Stadium attacker believed to have fought in Syria
Authorities have also released names for two of the suicide bombers who set off their explosives outside the Stade de France, the national stadium where France’s soccer team was playing Germany’s.
One is Bilal Hadfi, who is reported to have been a 20-year-old French citizen living in Belgium.
Guy van Vlierden, a Belgian terrorism expert, said Hadfi is thought to have fought in Syria, where he went by the names Abu Moudjahid Al-Belgiki and Bilal Al Mouhajir.
Hadfi appears to have traveled to Syria last spring, van Vlierden said, citing analysis of his social media postings and other communications.
At least three of the terrorists involved in Friday’s attacks in France have spent time in Syria, a French official told CNN Sunday. The official did not specify who those three attackers were.
On Monday, CNN affiliate BFM reported that French officials believe that six of the people directly involved in the attacks had spent time in Syria.

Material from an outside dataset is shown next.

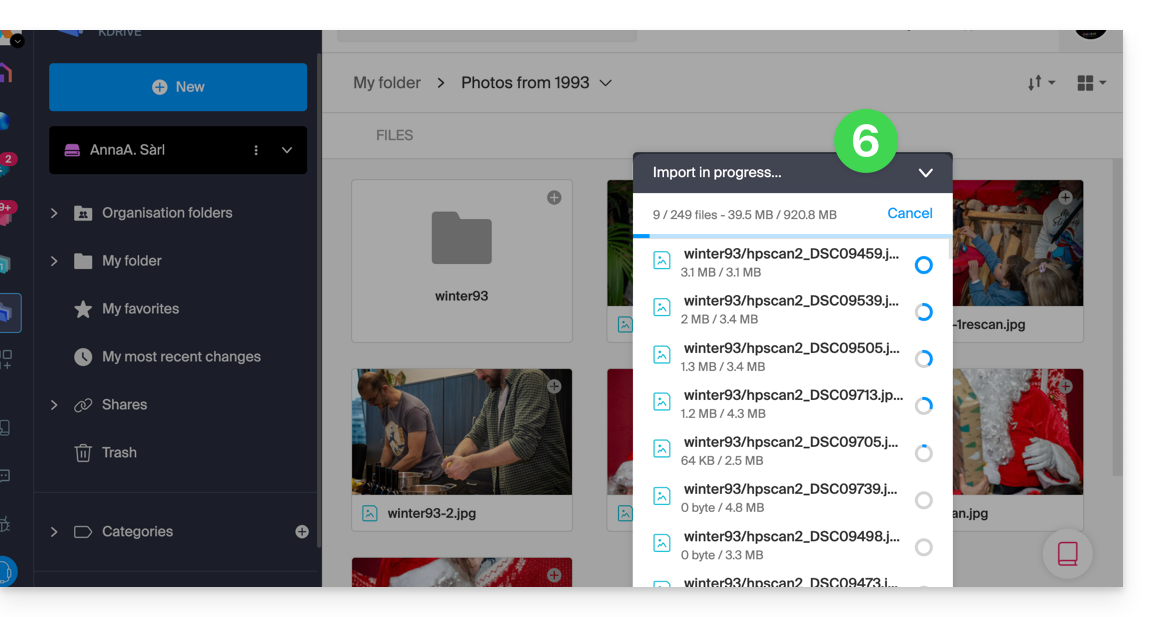Collapse the Import in progress panel
Viewport: 1153px width, 617px height.
(x=925, y=173)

Valls said Monday that “the attack was organized, conceived, and planned from Syria.”
Syrian passport holder linked to refugee flow
Attention is also heavily focused on a Syrian passport found near the body of another of the three Stade de France bombers.
The first stadium attacker was carrying the passport, a French senator who was briefed by the Interior Ministry told CNN’s Christiane Amanpour. French officials have determined that the bomber was among a group of Syrian refugees who arrived on the Greek island of Leros on October 3.
The senator told CNN that the man was carrying the passport and also a registration document for refugee status by Greek authorities. The fingerprints of the passport holder taken by Greek authorities match those of the terrorist who blew himself up at the Stade de France, the senator said.
The Paris prosecutor’s office on Monday confirmed the link, saying the passport bearing the name of Ahmad Al Mohammad, a 25-year-old from Idlib, still needs to be verified.
Refugee concerns intensify
The alleged link between one of the attackers and the wave of refugees from the Syrian war flocking to Europe this year has intensified concerns about how to handle the massive influx of people.
“The fear that terrorists are hiding amongst refugees will increase and will be used by anti-immigrant politicians,” said Karen Jacobsen, who directs the Refugees and Forced Migration program at Tufts University’s Feinstein International Center.
But she said measures like “sealing borders with razor wire and having police on trains requesting papers” won’t prevent desperate refugees from reaching Europe.
“The United States and Europe must work together to find reasonable ways to manage the current refugee flow into Europe and to utilize more creative and effective intelligence to monitor terrorist plans,” Jacobsen wrote in an opinion article for CNN.